Friendsgiving 2021: How Should My Brand Celebrate?

It’s not too late to activate! With over 30% of Americans (and 40% of Gen Z and Millennials) celebrating “Friendsgiving,” brands will want to make their mark on this growing tradition. Keep reading to learn what consumers expect from brands like yours this Friendsgiving.

“Friendsgiving” is a holiday tradition adjacent to Thanksgiving. It’s an opportunity for friends to gather with friends in addition to, or instead of, with family. While Friendsgiving may sound like the latest fad or a “cutesy” holiday, it’s a legitimate way younger generations celebrate—and it’s likely to stick around.

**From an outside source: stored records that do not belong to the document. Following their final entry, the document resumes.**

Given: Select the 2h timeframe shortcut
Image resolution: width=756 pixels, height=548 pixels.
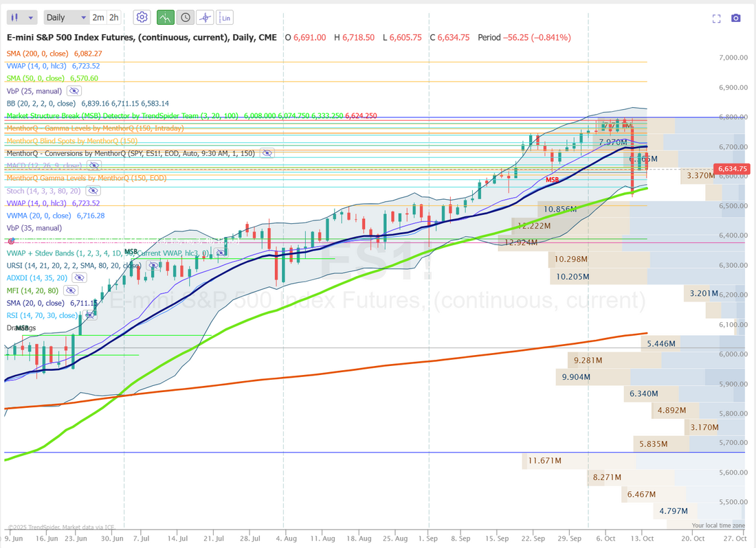Looking at the screenshot, I should (x=113, y=17).

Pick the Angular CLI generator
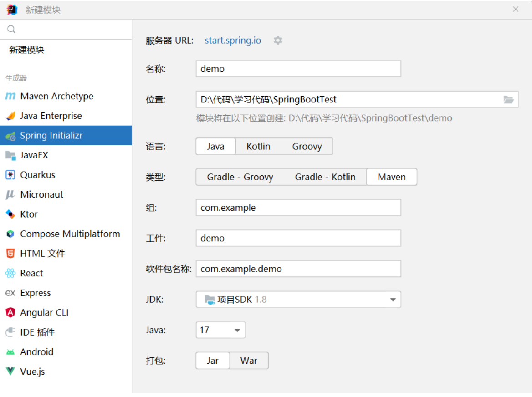pyautogui.click(x=44, y=313)
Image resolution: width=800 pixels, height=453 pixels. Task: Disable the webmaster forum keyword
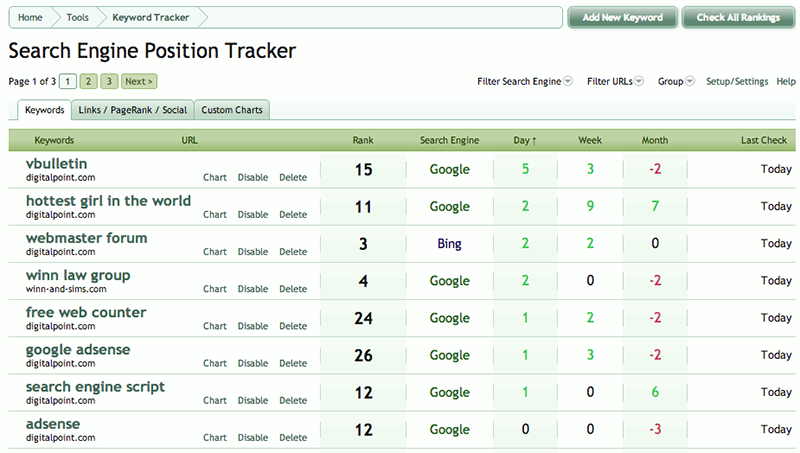253,251
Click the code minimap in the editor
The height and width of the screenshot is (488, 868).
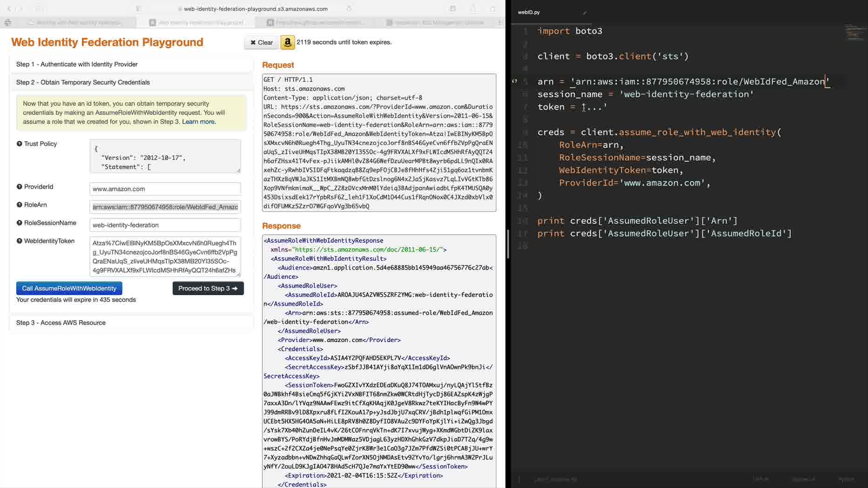855,33
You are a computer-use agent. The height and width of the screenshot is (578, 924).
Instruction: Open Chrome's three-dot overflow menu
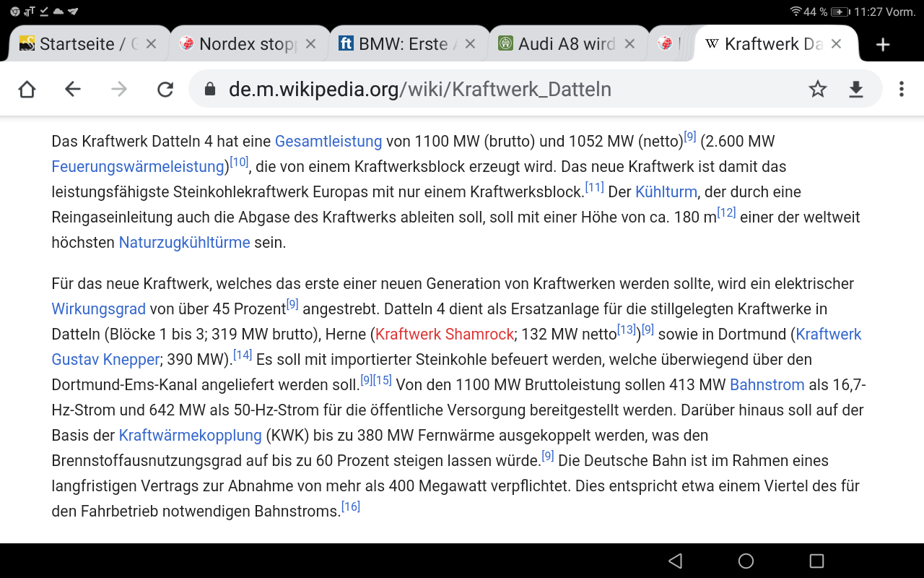(901, 89)
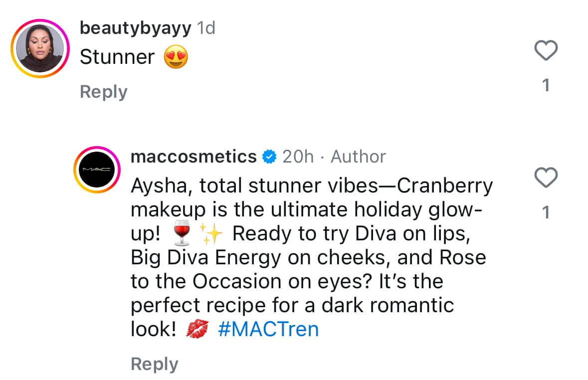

Read on for key facts about the holiday, insights on how younger American consumers celebrate the Thanksgiving season, and ideas for how your brand can get involved.

What is ​Friendsgiving?

Friendsgiving is an informal bonus holiday that started gaining traction in 2013. The origin is unclear, but the term caught on via social media and it’s surged in popularity with younger Americans in recent years. Nowadays, Friendsgiving is a seasonal staple with about four in ten Gen Z and Millennials celebrating.

Holiday Stress Chart

Friendsgiving celebrations often take place sometime before Thanksgiving, as a precursor to the big day. But for many young adults who live far away from home and family, Friendsgiving acts as a substitute to the more formal family feast. It’s also a reflection of shifting family dynamics. Young adults today are delaying marriage and parenthood at greater rates than previous generations. This factors into their emphasis on friends, neighbors, and coworkers as a “chosen” family.

Moreover, almost half of Gen Z and Millennials cite amily as a source of stress around holidays. It’s no wonder, then, that many turn to their friends for comfort and joy.

Friendsgiving Celebrations

Since Friendsgiving is such a new way to celebrate Thanksgiving, it isn’t confined to the well-established traditions of Turkey Day. Rather, it’s open to interpretation—which may be just what individualistic younger generations find appealing about it. Many Friendsgiving celebrants incorporate a mix of classic Thanksgiving elements and personal flair. This means that brands have ample room to play in connecting with younger generations for Friendsgiving.

One way that Gen Z and Millennials are evolving Thanksgiving-season celebrations is by including non-traditional foods. Two-thirds of younger Americans do this, likely driven by the generations’ inherent diversity as well as their desire for novelty. Friendsgiving, free of socially imposed “rules,” offers the perfect opportunity to try out new and exciting flavors, experiment with recipes, or to share one’s culture through food.

Graph illustrating groups that have more than Thanksgiving dishes

Brand Activation

Two brands that have developed an excellent Friendsgiving campaign that appeals to Gen Z and Millennials are Amazon and S.Pellegrino. These brands partnered together in 2020 to create a virtual, shoppable “Guide to Friendsgiving.” The online storefront features videos and recipes by Kristen Kish, an LGBTQ+ Korean-American culinary expert and Top Chef championIn this pandemic-friendly activation, Kish connects with her friends via video chat to recreate their favorite recipes with a twist. From the site, shoppers can download recipes and purchase ingredients to be delivered by Amazon Fresh.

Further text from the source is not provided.